▶ _Problem to work on_: Write out the entries below exactly. End with the line that contains "Click the Nous ajustons nos tarifs link".

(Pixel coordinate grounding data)
**********

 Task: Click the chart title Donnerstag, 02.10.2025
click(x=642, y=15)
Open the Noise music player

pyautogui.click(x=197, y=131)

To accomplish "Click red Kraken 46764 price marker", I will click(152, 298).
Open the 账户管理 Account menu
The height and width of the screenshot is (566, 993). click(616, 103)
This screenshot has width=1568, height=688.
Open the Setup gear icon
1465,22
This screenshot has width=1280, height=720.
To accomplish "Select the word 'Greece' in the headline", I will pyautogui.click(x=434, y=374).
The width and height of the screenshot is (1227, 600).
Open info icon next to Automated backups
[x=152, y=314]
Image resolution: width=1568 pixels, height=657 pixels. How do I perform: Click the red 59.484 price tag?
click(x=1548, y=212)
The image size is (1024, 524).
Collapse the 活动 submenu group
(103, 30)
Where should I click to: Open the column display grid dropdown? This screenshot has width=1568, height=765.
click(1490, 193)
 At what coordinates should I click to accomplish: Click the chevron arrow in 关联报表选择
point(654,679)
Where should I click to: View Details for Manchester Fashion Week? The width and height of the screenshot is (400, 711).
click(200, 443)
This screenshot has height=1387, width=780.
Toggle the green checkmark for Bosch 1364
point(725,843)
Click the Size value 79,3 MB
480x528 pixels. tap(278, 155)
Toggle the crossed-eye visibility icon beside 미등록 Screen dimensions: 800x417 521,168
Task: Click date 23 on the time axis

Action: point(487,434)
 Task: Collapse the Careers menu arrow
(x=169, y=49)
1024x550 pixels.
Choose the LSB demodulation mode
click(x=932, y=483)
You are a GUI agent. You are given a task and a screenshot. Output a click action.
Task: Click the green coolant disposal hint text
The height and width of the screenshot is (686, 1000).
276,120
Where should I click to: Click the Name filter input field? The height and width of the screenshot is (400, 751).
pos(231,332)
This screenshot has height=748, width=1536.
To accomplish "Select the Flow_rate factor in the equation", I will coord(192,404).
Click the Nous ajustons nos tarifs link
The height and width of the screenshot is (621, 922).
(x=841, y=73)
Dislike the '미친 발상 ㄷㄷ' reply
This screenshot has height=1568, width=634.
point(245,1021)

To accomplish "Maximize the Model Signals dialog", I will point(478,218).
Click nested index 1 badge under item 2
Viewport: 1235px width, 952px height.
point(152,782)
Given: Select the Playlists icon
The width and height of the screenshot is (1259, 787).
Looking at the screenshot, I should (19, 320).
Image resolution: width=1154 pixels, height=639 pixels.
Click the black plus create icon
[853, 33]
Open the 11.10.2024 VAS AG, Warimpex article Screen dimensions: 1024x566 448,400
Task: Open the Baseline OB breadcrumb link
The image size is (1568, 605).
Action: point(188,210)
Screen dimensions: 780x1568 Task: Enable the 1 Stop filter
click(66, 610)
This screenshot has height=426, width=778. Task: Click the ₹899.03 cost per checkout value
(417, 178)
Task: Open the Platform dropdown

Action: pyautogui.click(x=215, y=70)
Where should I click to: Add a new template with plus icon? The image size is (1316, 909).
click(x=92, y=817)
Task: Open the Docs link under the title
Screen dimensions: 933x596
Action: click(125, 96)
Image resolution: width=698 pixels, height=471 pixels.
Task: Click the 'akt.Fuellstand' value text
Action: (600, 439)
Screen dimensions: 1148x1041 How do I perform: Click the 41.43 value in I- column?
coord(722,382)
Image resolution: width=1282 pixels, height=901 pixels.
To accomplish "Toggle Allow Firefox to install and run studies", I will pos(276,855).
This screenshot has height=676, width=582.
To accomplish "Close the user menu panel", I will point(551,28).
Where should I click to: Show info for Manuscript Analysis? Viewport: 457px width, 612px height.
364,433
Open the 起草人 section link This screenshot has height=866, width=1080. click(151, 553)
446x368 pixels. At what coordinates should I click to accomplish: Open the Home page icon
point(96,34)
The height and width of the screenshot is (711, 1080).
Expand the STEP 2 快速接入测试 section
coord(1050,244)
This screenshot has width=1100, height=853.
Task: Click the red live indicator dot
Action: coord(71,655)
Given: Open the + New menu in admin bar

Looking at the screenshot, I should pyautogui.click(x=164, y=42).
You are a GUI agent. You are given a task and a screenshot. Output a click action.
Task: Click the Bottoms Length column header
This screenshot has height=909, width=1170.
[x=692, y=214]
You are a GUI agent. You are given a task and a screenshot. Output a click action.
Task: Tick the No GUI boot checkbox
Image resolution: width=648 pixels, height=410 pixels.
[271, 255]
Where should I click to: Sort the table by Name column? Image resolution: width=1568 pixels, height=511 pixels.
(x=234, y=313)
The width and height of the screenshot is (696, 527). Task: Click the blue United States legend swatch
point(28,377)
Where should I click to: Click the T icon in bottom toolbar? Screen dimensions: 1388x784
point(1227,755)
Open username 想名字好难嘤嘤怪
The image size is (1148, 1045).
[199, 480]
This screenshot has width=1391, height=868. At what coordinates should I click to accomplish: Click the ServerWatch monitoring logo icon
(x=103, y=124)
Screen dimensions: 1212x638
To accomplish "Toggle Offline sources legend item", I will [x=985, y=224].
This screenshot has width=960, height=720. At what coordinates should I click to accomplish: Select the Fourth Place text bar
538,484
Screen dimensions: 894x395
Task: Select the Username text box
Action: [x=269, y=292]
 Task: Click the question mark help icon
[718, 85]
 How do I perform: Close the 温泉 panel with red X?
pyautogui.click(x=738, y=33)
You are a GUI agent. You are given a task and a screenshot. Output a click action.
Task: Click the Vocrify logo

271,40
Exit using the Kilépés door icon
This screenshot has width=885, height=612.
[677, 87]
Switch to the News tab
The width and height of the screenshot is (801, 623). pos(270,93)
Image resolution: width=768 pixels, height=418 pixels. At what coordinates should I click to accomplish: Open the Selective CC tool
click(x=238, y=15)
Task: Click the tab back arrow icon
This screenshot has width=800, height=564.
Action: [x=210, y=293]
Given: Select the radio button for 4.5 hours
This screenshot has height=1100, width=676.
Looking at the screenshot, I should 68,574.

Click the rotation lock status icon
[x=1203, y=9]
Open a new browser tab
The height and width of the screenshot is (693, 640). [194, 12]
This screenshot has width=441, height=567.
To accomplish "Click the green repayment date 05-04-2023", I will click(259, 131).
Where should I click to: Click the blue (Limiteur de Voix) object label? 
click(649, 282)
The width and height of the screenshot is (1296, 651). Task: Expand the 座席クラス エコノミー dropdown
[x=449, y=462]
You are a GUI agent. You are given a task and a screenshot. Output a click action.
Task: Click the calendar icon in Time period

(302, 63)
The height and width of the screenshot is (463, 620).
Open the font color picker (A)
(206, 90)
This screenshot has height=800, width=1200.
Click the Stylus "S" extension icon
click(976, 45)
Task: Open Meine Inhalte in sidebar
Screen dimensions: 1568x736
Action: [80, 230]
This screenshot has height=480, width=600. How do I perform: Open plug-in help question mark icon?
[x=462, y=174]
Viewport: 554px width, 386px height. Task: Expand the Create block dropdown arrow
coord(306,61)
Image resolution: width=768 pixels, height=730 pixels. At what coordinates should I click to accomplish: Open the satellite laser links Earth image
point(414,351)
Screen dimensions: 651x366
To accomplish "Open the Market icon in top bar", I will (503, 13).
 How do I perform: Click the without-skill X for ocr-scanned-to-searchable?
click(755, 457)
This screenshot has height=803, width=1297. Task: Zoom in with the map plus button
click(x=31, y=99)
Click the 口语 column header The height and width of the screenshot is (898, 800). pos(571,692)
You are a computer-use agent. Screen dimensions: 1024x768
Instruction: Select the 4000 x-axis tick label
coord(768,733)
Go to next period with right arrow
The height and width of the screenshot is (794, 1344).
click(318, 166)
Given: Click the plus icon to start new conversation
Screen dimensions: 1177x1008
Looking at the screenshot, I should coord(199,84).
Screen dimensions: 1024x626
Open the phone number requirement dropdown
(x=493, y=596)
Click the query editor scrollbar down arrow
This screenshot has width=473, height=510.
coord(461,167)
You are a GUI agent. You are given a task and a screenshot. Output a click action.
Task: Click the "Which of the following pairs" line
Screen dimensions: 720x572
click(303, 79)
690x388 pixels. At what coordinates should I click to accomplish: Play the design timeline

**********

▶ _Written solution_:
 Task: Click the chart title Donnerstag, 02.10.2025
click(x=642, y=15)
Open the Noise music player

pyautogui.click(x=197, y=131)

To accomplish "Click red Kraken 46764 price marker", I will click(152, 298).
Open the 账户管理 Account menu
The height and width of the screenshot is (566, 993). click(616, 103)
This screenshot has width=1568, height=688.
Open the Setup gear icon
1465,22
This screenshot has width=1280, height=720.
To accomplish "Select the word 'Greece' in the headline", I will pyautogui.click(x=434, y=374).
The width and height of the screenshot is (1227, 600).
Open info icon next to Automated backups
[x=152, y=314]
Image resolution: width=1568 pixels, height=657 pixels. How do I perform: Click the red 59.484 price tag?
click(x=1548, y=212)
The image size is (1024, 524).
Collapse the 活动 submenu group
(103, 30)
Where should I click to: Open the column display grid dropdown? This screenshot has width=1568, height=765.
click(1490, 193)
 At what coordinates should I click to accomplish: Click the chevron arrow in 关联报表选择
point(654,679)
Where should I click to: View Details for Manchester Fashion Week? The width and height of the screenshot is (400, 711).
click(200, 443)
This screenshot has height=1387, width=780.
Toggle the green checkmark for Bosch 1364
point(725,843)
Click the Size value 79,3 MB
480x528 pixels. tap(278, 155)
Toggle the crossed-eye visibility icon beside 미등록 Screen dimensions: 800x417 521,168
Task: Click date 23 on the time axis

Action: point(487,434)
 Task: Collapse the Careers menu arrow
(x=169, y=49)
1024x550 pixels.
Choose the LSB demodulation mode
click(x=932, y=483)
You are a GUI agent. You are given a task and a screenshot. Output a click action.
Task: Click the green coolant disposal hint text
The height and width of the screenshot is (686, 1000).
276,120
Where should I click to: Click the Name filter input field? The height and width of the screenshot is (400, 751).
pos(231,332)
This screenshot has height=748, width=1536.
To accomplish "Select the Flow_rate factor in the equation", I will coord(192,404).
Click the Nous ajustons nos tarifs link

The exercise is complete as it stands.